Exercise instructions:
• 1. From the passage on reverence for the Eucharist, extract the words starting with "The lack of reverence for the Eucharist is rooted -most" and going on through "sisters, our neighbors?".
• 2. Summarize the passage on reverence for the Eucharist in two sentences.

The lack of reverence for the Eucharist is rooted -most probably- in our lack of reverence for our daily bread. How many times we can see the bread, or the food in general thrown out into the garbage, despised, disrespected … How often we don’t respect what we have, but instead we starve for more money, for more luxurious things? Maybe the lack of reverence for the Eucharist is rooted also in our lack of reverence and respect for others. Maybe we don’t respect the Eucharist because we do not respect our brothers and sisters, our neighbors?

Supplied information:
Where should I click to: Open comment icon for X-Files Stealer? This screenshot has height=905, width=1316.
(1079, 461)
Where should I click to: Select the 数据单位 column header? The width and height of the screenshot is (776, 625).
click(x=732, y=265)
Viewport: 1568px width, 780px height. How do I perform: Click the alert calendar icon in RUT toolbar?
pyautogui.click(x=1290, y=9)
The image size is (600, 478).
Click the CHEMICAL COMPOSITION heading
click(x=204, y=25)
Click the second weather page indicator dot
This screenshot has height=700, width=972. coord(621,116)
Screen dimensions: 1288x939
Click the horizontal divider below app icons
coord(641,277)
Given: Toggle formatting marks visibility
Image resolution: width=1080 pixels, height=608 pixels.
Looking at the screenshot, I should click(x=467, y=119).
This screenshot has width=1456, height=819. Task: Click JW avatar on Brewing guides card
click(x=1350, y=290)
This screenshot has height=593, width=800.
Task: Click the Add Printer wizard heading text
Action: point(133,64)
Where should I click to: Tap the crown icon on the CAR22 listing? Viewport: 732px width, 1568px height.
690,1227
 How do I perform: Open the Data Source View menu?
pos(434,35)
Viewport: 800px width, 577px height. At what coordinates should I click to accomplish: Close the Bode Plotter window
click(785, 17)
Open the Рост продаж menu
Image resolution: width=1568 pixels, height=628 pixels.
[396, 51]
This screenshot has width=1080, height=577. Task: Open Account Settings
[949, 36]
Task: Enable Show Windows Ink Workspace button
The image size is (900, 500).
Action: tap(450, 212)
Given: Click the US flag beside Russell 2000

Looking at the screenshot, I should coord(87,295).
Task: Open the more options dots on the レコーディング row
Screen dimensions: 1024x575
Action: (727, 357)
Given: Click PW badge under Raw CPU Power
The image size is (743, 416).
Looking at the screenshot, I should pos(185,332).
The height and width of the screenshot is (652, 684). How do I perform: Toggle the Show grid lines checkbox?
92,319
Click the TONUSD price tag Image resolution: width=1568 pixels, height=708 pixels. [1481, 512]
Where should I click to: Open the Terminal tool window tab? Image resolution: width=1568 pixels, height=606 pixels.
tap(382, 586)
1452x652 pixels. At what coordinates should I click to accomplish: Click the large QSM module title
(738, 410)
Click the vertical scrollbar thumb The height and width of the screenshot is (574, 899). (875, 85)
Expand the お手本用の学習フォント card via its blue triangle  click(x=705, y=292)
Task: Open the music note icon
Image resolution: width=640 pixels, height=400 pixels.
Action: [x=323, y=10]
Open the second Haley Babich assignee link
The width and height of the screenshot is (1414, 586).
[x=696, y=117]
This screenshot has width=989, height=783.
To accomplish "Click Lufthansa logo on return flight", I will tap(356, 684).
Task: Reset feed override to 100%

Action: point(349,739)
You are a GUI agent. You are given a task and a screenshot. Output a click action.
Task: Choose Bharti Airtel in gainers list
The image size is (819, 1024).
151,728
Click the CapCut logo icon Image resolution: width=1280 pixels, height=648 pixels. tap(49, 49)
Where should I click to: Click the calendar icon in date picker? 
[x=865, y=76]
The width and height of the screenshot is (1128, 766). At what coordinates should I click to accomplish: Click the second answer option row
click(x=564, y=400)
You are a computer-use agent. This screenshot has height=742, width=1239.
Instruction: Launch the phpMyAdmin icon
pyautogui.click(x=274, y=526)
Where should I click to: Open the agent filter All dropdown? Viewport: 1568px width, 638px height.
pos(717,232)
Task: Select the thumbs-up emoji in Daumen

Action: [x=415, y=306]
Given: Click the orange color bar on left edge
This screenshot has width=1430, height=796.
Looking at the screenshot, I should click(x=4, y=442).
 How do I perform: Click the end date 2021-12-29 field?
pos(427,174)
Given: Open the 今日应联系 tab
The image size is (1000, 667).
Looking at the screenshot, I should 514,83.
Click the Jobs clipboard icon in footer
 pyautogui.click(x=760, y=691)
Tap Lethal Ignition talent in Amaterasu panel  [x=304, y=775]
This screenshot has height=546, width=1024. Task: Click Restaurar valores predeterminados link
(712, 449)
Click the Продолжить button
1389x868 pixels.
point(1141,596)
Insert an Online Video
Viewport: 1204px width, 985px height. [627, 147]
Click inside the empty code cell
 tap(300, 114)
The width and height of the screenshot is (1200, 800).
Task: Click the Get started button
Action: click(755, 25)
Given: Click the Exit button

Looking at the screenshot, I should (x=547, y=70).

Answer list:
• 1.
The lack of reverence for the Eucharist is rooted -most probably- in our lack of reverence for our daily bread. How many times we can see the bread, or the food in general thrown out into the garbage, despised, disrespected … How often we don’t respect what we have, but instead we starve for more money, for more luxurious things? Maybe the lack of reverence for the Eucharist is rooted also in our lack of reverence and respect for others. Maybe we don’t respect the Eucharist because we do not respect our brothers and sisters, our neighbors?

• 2. The lack of reverence for the Eucharist is most probably rooted in a lack of reverence for daily bread, which shows when food is thrown into the garbage and people starve for more money and luxurious things instead of respecting what they have. It may also be rooted in a lack of respect for others, our brothers and sisters and our neighbors.